Setembro Amarelo: desafios para a conscientização social quanto à prevenção ao suicídio no Brasil
Enviada em 02/10/2024
De acordo com a pensadora brasileira Djamila Ribeiro, o primeiro passo para solucionar um problema é retirá-lo da invisibilidade. Contudo, no Brasil, a conscientização quanto à prevenção ao suicídio está em segundo plano. Desse modo, é imperioso analisar os fatores que favorecem esse quadro: a negligência estatal e a influência midiática.
Em primeiro lugar, deve-se destacar a ausência de medidas governamentais sobre a problemática. Essa conjuntura, segundo o filósofo contratualista John Locke, fere o “contrato social”, uma vez que o Estado não cumpre seu papel de garantir o direito à vida. Nesse contexto, as últimas décadas foram marcadas por pouco incentivo social, financeiro e emocional à conscientização da população sobre a prevenção ao suicídio. Esse cenário de descaso não pode perdurar, especialmente com o crescimento do número de suicídios no país.
Ademais, a influência dos meios digitais é um fator agravante no que tange ao problema. Para Chimamanda Adichie, mudar o “status quo” — o estado atual das coisas — é sempre penoso. Esse raciocínio pode ser observado no papel que a mídia desempenha ao tratar pessoas com problemas mentais e tentantes de suicídio, geralmente reforçando a ideia de improdutividade e fraqueza desse grupo. Diante disso, são negados a esse público seus anseios, dificuldades, individualidade e o direito à saúde.
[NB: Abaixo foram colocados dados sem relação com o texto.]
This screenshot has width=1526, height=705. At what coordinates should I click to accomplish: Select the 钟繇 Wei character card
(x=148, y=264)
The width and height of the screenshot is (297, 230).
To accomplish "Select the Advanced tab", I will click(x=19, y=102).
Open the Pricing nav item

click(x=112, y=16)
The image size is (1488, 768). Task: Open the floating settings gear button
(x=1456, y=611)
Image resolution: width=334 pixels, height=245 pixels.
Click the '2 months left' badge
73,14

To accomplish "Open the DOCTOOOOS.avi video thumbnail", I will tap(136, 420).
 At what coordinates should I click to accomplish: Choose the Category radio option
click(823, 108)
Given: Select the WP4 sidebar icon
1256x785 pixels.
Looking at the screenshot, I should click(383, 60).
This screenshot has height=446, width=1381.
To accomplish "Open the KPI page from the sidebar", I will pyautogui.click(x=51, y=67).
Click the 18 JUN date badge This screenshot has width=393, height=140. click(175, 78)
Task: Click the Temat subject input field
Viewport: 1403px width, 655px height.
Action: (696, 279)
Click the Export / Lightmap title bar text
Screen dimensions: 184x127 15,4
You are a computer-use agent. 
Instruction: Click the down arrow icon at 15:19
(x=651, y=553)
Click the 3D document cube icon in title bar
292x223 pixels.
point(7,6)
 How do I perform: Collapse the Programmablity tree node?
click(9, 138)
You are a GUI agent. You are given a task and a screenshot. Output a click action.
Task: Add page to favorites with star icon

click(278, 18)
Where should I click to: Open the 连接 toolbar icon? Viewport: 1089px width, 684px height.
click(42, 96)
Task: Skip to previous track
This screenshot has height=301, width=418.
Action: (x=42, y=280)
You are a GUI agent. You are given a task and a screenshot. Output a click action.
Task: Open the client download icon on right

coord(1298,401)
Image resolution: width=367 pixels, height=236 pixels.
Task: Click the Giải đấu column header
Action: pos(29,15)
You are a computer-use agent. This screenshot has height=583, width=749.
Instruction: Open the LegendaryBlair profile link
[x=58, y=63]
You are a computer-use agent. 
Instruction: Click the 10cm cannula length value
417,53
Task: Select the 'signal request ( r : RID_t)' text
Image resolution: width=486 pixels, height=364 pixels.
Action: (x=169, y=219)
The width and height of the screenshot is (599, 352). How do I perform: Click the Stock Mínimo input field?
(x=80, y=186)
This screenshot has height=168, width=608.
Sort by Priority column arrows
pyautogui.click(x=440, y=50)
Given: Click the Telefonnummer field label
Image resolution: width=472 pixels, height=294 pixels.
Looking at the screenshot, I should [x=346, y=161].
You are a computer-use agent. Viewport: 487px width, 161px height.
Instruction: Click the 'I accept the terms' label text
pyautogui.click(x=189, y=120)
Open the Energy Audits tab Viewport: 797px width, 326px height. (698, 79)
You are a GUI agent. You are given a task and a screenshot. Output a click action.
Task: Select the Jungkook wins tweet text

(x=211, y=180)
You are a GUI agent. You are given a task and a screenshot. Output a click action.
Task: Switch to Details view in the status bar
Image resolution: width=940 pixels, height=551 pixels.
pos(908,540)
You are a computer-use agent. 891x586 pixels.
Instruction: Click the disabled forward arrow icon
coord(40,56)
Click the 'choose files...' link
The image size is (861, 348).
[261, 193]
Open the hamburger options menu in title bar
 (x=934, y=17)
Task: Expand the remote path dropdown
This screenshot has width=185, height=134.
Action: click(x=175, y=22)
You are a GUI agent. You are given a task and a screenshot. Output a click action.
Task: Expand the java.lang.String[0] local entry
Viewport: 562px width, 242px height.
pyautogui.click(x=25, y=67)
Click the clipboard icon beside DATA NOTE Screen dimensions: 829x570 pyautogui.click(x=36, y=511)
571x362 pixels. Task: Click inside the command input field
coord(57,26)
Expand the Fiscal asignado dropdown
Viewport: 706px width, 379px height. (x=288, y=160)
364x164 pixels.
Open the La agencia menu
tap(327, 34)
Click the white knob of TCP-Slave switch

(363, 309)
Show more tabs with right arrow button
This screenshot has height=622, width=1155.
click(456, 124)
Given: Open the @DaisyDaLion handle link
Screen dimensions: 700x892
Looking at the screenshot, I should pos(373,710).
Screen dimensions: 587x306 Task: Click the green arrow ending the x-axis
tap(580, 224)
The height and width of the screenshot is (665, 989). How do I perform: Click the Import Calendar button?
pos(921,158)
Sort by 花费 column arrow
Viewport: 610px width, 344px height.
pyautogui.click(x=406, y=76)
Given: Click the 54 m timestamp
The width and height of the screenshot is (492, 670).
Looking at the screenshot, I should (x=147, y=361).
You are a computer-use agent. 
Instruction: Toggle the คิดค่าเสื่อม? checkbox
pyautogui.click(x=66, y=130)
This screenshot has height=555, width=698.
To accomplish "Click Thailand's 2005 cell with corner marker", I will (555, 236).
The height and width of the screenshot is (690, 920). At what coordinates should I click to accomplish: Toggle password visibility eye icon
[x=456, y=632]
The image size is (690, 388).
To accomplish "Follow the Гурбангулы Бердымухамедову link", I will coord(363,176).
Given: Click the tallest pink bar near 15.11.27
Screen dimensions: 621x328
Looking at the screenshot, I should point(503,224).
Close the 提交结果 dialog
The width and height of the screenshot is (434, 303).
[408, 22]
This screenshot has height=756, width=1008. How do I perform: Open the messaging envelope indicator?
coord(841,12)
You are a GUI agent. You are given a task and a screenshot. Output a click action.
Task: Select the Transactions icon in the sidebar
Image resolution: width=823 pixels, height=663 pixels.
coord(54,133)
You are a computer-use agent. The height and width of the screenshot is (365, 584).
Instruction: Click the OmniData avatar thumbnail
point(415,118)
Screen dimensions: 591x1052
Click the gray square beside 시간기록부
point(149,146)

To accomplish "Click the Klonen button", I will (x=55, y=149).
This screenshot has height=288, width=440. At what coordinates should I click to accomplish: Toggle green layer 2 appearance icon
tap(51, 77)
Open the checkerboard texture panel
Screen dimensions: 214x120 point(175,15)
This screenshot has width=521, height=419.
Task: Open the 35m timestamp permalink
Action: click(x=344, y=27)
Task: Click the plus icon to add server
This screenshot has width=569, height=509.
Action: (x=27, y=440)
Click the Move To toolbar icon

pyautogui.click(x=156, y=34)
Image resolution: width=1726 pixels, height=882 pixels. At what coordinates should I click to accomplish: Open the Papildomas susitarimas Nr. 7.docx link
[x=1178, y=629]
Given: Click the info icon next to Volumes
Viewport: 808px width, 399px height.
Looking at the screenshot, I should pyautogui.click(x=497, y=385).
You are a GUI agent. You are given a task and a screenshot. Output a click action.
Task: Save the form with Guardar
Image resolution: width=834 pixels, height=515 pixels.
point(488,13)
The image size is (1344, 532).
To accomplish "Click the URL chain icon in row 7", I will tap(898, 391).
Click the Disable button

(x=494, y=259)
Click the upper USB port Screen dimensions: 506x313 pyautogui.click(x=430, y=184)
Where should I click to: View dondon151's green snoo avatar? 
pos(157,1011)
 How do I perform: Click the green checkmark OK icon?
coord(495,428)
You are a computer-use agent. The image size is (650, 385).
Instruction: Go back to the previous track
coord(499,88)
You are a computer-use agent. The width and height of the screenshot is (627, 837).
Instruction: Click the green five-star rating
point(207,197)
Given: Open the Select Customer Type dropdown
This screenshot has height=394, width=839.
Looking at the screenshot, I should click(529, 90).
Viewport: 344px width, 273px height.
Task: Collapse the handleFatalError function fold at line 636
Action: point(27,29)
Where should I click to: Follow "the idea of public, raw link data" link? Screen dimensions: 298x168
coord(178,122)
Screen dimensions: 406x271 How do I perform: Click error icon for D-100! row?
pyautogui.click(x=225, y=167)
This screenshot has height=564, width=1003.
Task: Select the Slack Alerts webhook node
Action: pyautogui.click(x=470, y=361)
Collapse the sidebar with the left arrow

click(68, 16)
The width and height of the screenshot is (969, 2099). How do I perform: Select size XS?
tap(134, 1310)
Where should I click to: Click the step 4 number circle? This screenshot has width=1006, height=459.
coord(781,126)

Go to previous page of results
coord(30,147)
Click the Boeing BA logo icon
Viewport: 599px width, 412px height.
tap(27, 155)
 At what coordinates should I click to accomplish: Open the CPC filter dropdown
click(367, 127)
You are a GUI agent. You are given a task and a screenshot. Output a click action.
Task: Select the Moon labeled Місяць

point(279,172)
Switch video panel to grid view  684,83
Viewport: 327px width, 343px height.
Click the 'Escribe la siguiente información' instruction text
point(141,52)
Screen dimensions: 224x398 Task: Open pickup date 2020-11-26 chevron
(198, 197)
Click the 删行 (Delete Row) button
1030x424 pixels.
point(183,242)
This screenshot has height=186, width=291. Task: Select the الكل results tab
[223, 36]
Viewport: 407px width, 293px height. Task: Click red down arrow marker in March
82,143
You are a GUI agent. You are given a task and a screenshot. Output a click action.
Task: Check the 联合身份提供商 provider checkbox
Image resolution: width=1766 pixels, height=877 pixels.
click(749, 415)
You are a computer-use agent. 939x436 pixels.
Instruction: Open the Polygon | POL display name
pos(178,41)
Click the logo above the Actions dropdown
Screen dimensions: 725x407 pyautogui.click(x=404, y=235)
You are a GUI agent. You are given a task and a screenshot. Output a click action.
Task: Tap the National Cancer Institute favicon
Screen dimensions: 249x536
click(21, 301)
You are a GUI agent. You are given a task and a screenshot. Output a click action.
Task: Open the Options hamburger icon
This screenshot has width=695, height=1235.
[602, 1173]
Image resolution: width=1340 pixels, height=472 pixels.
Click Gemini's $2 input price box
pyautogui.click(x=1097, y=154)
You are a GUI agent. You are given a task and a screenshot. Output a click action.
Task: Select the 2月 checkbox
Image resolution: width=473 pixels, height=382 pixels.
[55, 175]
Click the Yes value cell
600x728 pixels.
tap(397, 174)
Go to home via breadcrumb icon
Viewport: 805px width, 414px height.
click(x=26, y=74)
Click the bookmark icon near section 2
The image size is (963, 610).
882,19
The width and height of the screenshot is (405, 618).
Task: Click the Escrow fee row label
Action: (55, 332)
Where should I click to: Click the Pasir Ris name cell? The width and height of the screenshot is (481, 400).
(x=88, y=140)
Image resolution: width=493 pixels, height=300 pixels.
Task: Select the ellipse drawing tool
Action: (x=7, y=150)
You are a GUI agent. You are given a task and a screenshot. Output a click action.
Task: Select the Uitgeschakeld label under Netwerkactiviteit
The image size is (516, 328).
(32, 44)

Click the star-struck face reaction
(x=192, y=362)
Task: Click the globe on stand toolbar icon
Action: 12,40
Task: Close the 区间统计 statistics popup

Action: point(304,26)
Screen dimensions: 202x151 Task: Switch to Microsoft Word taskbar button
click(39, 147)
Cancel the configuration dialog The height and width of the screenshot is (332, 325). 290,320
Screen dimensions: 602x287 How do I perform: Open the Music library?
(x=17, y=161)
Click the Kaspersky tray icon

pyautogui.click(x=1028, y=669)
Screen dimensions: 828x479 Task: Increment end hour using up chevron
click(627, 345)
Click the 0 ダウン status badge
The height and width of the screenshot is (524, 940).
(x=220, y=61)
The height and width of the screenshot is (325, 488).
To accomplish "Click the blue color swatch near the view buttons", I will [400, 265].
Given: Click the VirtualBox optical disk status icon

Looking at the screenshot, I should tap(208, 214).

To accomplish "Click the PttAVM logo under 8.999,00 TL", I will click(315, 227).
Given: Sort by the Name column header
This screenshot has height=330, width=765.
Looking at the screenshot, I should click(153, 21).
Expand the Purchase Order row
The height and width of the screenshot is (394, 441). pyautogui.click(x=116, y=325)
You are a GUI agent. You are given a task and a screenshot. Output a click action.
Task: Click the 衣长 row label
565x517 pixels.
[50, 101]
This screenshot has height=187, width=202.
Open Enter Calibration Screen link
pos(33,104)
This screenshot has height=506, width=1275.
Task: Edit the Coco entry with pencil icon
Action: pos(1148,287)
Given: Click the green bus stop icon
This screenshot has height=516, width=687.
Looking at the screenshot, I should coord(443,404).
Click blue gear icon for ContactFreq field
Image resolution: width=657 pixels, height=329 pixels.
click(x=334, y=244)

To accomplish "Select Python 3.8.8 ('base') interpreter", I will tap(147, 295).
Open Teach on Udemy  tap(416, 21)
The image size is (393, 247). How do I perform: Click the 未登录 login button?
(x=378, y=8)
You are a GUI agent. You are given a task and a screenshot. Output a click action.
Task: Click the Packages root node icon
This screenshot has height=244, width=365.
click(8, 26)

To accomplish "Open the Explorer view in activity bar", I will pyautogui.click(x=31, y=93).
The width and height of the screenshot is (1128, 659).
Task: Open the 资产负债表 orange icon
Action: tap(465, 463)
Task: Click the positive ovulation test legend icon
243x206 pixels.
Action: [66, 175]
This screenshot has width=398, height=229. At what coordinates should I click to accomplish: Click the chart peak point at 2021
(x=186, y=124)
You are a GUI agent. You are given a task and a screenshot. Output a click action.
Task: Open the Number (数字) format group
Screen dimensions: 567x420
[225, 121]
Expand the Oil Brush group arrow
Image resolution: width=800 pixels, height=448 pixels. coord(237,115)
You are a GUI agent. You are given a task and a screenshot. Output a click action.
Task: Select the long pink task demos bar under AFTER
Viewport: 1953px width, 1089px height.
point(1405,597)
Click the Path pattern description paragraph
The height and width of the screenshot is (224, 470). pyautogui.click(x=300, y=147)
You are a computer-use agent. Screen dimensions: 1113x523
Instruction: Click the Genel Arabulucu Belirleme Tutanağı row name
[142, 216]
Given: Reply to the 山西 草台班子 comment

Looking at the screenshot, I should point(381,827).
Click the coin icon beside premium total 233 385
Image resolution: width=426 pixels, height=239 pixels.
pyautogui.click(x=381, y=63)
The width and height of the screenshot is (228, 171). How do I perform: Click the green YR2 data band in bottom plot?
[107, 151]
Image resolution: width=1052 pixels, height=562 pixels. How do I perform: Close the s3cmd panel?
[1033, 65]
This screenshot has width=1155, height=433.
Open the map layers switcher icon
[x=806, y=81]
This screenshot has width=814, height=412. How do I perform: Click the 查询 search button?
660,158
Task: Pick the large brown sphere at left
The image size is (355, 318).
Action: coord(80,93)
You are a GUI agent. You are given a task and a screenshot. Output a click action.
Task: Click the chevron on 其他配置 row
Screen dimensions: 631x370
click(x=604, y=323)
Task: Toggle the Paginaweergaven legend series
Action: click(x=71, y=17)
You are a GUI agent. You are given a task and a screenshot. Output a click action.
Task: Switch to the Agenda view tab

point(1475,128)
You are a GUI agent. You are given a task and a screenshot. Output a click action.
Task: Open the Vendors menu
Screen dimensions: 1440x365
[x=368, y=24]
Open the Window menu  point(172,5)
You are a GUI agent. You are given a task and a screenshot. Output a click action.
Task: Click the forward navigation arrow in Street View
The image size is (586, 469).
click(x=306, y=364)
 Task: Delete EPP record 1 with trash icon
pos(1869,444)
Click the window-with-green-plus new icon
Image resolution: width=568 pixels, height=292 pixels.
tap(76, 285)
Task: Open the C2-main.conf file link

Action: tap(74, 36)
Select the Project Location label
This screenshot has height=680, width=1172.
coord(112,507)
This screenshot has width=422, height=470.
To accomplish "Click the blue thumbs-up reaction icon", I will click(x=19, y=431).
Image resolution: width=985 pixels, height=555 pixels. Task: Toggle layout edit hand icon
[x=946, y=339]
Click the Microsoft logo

Portanto, o Governo Federal, responsável pelo bem-estar da sociedade, deve investir em concursos públicos para a contratação de profissionais de saúde mental, como psicólogos e psiquiatras, a fim de garantir o atendimento e o apoio emocional de que a população necessita. Paralelamente, as redes sociais e a mídia de massa precisam incluir em suas programações campanhas de conscientização sobre o suicídio. Assim, será possível solucionar essa questão, pois ela será retirada do cenário de invisibilidade, como propõe Djamila Ribeiro.